## What you are asked to do:
Format the entries between the line containing "The height and width of the screenshot is (769, 1372)." and the line containing "Action: pos(568,201)", inclusive, as a Markdown table with columns n and Line, numbering each row and omitting blank lines.

## Supplied data:
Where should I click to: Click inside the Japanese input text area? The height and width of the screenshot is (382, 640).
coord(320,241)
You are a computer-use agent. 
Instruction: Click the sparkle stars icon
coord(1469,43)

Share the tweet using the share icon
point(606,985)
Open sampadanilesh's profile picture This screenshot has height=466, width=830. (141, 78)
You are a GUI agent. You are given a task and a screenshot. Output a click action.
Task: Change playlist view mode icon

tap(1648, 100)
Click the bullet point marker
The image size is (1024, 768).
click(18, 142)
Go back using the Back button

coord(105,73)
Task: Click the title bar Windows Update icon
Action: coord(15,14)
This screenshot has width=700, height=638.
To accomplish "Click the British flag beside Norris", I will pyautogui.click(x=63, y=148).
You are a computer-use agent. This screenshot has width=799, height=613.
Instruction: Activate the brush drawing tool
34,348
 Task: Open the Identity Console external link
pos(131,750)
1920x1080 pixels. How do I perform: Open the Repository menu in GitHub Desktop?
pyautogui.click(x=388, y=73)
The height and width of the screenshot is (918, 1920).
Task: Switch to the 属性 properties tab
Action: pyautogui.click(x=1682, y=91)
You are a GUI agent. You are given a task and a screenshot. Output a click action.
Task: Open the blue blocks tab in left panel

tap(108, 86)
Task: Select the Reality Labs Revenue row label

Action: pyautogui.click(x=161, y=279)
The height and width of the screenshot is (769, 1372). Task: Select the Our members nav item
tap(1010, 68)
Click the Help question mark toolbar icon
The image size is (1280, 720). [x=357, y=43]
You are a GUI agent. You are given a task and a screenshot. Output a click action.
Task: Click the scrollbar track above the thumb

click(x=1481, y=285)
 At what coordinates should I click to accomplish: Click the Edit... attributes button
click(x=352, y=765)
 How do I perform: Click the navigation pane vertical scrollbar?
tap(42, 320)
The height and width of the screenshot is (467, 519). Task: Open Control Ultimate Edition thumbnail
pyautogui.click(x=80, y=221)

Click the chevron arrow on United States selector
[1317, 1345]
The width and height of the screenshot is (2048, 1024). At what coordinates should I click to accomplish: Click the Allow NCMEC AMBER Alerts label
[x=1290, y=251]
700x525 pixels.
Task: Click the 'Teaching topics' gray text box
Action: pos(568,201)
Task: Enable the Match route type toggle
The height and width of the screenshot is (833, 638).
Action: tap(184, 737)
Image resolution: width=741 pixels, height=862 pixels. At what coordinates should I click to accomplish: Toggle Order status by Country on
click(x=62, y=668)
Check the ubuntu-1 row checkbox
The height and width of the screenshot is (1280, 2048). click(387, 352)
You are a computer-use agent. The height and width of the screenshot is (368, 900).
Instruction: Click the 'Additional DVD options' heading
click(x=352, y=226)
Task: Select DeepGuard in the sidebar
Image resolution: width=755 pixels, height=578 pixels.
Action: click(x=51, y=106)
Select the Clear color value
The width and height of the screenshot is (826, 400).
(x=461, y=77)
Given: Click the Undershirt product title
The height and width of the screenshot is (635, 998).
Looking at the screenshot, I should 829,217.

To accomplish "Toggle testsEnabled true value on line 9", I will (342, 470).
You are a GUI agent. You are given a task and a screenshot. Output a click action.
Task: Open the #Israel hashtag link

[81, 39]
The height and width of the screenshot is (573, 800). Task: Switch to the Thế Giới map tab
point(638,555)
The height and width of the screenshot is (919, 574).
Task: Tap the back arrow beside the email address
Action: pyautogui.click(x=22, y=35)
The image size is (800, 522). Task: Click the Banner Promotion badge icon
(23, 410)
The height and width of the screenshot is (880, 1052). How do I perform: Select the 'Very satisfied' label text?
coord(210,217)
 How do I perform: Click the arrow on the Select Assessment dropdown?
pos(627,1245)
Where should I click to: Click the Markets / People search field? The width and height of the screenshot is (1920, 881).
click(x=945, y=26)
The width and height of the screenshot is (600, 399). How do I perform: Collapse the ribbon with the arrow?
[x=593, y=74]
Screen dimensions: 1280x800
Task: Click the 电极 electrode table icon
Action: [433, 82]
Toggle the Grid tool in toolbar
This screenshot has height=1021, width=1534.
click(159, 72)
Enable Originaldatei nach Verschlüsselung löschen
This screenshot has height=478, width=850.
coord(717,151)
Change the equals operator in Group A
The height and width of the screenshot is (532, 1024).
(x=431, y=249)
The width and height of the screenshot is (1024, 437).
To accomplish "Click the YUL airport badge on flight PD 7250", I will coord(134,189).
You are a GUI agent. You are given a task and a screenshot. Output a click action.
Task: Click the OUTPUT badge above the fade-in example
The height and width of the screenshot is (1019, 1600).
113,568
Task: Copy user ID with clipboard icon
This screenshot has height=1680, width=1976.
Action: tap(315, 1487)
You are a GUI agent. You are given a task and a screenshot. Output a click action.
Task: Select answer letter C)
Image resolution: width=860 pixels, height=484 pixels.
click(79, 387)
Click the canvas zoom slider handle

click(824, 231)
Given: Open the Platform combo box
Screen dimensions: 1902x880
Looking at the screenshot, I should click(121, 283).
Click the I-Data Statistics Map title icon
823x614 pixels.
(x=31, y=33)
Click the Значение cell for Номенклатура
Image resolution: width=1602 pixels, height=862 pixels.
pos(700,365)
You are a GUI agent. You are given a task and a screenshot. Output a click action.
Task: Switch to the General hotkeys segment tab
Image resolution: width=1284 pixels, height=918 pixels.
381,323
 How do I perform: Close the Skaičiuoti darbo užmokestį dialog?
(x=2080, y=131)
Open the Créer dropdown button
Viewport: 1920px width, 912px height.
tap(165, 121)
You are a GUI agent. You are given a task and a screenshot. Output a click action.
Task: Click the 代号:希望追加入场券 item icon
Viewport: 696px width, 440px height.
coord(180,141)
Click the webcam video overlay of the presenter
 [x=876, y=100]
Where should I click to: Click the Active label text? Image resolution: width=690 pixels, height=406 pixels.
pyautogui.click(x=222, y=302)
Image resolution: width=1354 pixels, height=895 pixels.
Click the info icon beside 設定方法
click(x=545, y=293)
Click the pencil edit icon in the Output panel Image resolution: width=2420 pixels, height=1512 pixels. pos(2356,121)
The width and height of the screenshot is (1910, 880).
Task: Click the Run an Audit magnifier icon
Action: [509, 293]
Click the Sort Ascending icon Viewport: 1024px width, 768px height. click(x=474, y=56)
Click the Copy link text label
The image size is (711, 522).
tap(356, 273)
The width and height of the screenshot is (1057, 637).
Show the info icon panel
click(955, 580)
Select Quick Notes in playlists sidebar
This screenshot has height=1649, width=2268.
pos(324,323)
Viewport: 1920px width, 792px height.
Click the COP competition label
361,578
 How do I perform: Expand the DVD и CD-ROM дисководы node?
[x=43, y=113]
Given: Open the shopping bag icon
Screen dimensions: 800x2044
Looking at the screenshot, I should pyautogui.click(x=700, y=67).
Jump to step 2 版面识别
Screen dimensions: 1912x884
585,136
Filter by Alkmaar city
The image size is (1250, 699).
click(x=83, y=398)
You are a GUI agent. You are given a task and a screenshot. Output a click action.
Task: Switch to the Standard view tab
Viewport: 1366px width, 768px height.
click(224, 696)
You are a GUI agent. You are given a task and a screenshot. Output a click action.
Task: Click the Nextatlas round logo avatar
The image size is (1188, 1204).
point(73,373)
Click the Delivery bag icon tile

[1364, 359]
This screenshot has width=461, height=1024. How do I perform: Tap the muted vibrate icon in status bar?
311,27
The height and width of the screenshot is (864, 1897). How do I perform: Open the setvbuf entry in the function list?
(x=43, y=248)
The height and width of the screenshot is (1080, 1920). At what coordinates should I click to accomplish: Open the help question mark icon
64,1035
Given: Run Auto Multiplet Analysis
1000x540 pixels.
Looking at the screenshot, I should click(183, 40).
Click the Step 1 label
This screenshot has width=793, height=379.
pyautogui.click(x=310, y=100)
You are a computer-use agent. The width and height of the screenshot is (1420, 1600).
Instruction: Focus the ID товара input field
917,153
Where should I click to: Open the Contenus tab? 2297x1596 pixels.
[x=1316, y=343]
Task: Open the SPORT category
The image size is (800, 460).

## Solution for this exercise:
| n | Line |
|---|---|
| 1 | The height and width of the screenshot is (769, 1372). Task: Select the Our members nav item |
| 2 | tap(1010, 68) |
| 3 | Click the Help question mark toolbar icon |
| 4 | The image size is (1280, 720). [x=357, y=43] |
| 5 | You are a GUI agent. You are given a task and a screenshot. Output a click action. |
| 6 | Task: Click the scrollbar track above the thumb |
| 7 | click(x=1481, y=285) |
| 8 |  At what coordinates should I click to accomplish: Click the Edit... attributes button |
| 9 | click(x=352, y=765) |
| 10 |  How do I perform: Click the navigation pane vertical scrollbar? |
| 11 | tap(42, 320) |
| 12 | The height and width of the screenshot is (467, 519). Task: Open Control Ultimate Edition thumbnail |
| 13 | pyautogui.click(x=80, y=221) |
| 14 | Click the chevron arrow on United States selector |
| 15 | [1317, 1345] |
| 16 | The width and height of the screenshot is (2048, 1024). At what coordinates should I click to accomplish: Click the Allow NCMEC AMBER Alerts label |
| 17 | [x=1290, y=251] |
| 18 | 700x525 pixels. |
| 19 | Task: Click the 'Teaching topics' gray text box |
| 20 | Action: pos(568,201) |